Brief ▸ Which lines in the data below contain the word "scrollbar"? Copy each of them.

-- Data in this exercise follows --

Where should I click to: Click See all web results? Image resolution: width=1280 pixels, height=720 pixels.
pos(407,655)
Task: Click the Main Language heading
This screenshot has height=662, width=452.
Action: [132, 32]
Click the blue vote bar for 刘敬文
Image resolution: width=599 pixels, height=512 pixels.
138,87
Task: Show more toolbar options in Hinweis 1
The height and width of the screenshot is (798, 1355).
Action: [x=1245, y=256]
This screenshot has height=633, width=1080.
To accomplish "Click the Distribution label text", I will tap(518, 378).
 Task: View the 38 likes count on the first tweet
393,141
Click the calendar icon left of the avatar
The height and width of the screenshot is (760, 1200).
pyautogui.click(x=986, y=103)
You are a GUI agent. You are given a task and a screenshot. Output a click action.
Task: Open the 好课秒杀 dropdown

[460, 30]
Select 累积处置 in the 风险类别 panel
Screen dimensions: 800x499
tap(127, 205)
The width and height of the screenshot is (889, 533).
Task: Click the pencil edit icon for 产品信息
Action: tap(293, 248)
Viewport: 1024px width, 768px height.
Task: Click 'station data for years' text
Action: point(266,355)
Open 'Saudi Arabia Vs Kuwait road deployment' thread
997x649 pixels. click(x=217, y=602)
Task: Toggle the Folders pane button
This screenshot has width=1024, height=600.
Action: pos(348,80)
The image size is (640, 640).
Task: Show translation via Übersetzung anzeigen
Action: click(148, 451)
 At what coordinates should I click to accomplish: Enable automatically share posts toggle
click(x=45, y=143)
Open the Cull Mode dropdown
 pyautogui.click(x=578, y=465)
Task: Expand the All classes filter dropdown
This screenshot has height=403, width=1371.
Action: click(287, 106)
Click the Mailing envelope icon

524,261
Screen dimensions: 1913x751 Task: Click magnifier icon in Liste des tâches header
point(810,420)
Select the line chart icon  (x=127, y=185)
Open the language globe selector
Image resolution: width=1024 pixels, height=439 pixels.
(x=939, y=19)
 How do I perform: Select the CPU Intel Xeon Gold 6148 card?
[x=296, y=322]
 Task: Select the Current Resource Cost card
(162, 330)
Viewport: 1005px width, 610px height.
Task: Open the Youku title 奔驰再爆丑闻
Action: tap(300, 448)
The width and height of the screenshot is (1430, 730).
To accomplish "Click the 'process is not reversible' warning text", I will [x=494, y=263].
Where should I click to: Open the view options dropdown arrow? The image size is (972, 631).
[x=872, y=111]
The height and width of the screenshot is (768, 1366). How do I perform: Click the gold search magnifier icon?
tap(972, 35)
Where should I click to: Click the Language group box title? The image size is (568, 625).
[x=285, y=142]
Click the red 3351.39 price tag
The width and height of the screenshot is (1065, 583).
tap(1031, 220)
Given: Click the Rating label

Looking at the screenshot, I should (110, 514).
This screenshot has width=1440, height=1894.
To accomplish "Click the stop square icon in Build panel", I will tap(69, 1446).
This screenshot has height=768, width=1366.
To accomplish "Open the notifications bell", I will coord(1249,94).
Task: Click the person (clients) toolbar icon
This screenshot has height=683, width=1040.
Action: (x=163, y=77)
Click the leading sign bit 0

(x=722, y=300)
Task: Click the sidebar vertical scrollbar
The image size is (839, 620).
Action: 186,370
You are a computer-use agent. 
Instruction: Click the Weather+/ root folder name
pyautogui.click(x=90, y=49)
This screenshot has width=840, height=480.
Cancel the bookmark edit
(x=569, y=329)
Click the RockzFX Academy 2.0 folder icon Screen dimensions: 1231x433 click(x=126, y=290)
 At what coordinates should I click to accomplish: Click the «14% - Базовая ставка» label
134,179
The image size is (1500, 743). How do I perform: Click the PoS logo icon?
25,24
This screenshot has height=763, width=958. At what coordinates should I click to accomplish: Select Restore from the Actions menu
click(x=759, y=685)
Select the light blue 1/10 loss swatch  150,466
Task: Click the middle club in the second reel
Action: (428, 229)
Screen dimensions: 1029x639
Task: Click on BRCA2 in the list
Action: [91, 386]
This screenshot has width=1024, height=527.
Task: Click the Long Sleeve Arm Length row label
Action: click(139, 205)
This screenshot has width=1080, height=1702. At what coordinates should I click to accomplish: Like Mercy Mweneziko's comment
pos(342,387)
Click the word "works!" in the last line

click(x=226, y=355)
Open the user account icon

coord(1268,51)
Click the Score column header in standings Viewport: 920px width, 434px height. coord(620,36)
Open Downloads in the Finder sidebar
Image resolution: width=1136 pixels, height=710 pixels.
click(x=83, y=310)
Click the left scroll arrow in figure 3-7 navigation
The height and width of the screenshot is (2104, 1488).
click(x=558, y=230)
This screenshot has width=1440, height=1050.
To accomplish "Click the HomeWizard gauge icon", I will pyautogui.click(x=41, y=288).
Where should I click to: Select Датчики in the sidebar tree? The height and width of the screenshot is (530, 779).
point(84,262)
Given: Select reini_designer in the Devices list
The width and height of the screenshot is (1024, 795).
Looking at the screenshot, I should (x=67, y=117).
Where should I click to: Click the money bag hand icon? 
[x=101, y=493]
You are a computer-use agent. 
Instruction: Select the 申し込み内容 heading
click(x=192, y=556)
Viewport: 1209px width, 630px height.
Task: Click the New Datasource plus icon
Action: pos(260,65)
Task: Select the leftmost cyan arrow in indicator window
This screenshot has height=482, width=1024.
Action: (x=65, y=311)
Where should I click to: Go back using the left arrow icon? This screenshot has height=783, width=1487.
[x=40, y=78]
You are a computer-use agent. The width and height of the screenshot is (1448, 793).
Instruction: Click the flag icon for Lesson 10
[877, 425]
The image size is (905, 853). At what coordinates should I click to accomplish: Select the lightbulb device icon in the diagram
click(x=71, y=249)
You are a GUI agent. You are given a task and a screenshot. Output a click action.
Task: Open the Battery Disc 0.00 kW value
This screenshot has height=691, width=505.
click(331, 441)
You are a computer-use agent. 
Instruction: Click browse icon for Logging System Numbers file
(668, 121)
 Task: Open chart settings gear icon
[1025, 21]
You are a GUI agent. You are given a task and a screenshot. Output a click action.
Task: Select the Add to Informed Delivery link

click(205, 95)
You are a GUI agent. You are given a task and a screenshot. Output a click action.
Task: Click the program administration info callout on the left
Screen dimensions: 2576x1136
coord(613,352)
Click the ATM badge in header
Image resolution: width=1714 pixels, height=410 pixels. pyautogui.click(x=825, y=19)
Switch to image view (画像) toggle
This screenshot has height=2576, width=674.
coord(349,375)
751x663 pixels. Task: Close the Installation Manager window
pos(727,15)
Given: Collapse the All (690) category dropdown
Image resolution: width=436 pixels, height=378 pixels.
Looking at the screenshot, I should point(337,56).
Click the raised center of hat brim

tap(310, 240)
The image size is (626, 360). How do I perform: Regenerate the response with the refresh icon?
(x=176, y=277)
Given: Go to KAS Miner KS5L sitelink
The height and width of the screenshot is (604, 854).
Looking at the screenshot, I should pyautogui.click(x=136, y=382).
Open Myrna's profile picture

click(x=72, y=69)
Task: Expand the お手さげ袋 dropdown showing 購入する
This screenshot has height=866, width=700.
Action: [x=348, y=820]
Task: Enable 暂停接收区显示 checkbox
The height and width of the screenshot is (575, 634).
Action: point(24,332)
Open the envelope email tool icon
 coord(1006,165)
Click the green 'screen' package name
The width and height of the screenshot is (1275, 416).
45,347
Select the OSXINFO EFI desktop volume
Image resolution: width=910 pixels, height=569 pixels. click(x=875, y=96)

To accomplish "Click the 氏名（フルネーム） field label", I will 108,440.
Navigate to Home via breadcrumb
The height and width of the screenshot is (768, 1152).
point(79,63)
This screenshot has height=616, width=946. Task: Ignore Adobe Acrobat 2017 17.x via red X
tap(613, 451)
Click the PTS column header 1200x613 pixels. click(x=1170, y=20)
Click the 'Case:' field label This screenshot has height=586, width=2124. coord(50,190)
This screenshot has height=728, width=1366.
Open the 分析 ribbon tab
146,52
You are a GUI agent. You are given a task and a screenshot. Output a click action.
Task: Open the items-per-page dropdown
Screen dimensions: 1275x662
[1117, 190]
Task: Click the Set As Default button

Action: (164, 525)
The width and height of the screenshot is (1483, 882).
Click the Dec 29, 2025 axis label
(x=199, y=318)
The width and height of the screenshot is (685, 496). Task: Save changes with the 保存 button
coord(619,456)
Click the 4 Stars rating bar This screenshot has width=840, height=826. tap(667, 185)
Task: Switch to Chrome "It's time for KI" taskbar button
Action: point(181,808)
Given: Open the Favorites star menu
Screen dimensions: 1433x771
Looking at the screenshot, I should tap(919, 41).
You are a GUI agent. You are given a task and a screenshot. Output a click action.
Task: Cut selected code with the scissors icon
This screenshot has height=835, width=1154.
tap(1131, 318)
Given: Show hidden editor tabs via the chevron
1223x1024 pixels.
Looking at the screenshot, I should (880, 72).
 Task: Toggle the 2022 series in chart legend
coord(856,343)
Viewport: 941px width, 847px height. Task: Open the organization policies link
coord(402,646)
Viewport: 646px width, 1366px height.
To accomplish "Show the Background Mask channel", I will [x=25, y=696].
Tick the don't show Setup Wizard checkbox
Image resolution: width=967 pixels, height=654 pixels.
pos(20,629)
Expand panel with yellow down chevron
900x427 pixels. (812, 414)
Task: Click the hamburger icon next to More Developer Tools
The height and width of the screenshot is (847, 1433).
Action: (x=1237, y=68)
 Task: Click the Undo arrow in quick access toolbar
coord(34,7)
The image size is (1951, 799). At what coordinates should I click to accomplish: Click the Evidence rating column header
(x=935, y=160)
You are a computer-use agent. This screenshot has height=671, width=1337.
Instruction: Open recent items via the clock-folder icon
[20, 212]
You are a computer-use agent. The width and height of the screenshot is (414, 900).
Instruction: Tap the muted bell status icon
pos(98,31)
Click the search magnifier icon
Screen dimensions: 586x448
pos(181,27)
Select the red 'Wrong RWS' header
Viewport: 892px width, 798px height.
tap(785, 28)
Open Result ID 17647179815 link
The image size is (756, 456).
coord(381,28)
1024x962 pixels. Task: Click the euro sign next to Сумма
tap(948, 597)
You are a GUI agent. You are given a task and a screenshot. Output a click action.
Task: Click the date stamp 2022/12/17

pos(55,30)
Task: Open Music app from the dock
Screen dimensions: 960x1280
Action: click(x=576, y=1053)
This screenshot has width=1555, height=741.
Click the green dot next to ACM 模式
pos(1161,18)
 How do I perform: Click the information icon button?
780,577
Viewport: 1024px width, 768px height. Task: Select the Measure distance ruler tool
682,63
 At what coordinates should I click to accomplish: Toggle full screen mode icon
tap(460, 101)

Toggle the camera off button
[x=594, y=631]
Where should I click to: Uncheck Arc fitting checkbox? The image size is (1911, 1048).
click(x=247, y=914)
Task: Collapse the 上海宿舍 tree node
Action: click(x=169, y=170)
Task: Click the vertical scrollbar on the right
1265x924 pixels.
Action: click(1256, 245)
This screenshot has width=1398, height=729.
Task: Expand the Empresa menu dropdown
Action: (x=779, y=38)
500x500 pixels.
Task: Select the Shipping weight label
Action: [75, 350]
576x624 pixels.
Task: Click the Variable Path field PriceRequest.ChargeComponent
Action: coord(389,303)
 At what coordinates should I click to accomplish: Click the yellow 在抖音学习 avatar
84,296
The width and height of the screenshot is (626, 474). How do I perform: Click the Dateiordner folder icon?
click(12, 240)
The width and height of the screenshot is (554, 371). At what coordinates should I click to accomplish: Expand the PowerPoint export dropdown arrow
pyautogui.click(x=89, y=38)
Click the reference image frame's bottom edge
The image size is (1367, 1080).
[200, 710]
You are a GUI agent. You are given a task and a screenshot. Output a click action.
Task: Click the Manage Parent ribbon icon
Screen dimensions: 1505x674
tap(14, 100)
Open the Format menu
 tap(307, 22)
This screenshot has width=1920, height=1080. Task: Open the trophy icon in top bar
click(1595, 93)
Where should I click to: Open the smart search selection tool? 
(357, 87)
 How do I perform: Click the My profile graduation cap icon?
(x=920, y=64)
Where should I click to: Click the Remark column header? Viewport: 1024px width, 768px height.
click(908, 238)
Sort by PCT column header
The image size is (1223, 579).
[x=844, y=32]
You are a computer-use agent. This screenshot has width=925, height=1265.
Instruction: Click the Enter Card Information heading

-- Data in this exercise concluded --

Answer for this exercise ▸
Task: Click the sidebar vertical scrollbar
Task: Click the vertical scrollbar on the right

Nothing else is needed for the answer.